Penn’s visual innovations, compositional originality and intensity, his diversity and range, his meticulous perfectionism and his technical precision and insistence on clean spare elegant compositions are his trademarks, whether producing a portrait of the most celebrated politicians, actors, musicians, artists, a fashion photograph, a still life, ethnographic studies taken from the far reaches of the world, product advertisements, discarded street detritus or even animals skulls photographed with special permission at the Narodini National Museum in Prague in 1986 for the series “Cranium Architecture.”

A remarkable sixty-year career was filled with amazing commissioned images which could not have been sustained without a relentless sense of precision and unyielding attention to details as well as a restless sense of curiosity.  A poet of time as well of light he was an intuitive interpreter and insightful witness willing to reach beyond.  At the heart of it all was his graceful intelligence that makes the work so enduring and moving.  

His complex character never faded, his soft-voiced courtesy and humility would greet you as you walked into the ever-quiet studio.  His uniform of the Issey Miyake blue work-shirt, jeans and sneakers would disarm you and render you unprepared for his wry humor and philosophical musings.  

Penn’s approach from the beginning was essentially reductive – he described it as a ‘tightening process – the plastic search.’  He preferred the simple studio backdrop in order to concentrate on preserving the ‘sanctity of the document.’  In 1947, Penn was asked to make a group portrait of the twelve most photographed beauties of that era. At that session he first laid eyes on and met Lisa Fonssagrives, the Swedish born beauty – his muse.  She and Penn fell in love and married in 1950.  Around that time they collaborated on some of the most remarkable fashion pictures/portraits ever made.  They were photographed against a neutral background that seemed radical and modern and gazing into the lens with a complicit, challenging gaze that still feels electric.  
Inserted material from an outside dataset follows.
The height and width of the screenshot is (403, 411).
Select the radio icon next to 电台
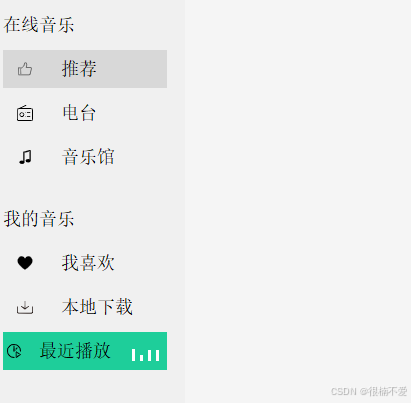[25, 113]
Whether it was finding the essence of a costume and attitude as in the iconic Vogue cover January 1950, or Lisa Fonssagrives’ Harlequin Dress, Vogue April 1, 1950 or “Girl with Tobacco on the Tongue,” again Vogue April 1, 1950 or Miles Davis’s hands in the air, Picasso’s eye or the exotic mouth for l’Oréal. Many of these investigations become stunningly abstract. Penn was never satisfied – always inquisitive. He gave himself assignments which were always about visual problem solving. In the 1970’s restless and disappointed with the direction the magazines were going he turned his technical wizardry to reexamine platinum printing on his own terms. He took a second look at work he had already done sometimes decades ago and reinterpreted them in platinum.  He would coat the papers with platinum emulsion that added a warmth and depth to the work.   

Penn’s legacy is his prodigious insatiable breadth of work blurring the worlds of commerce and fine art. He was constantly questioning the meaning of time, of life and its fragility. For me personally it was his directness, loyalty, friendship, sense of duty and his everlasting courtship and adoration of his wife, Lisa.  While Lisa was alive he would look forward everyday to taking the Long Island railroad which he ironically took from Penn station, to be picked up at the Huntington station by Lisa.  I always imagined that it was like they were greeting each other with their first kiss.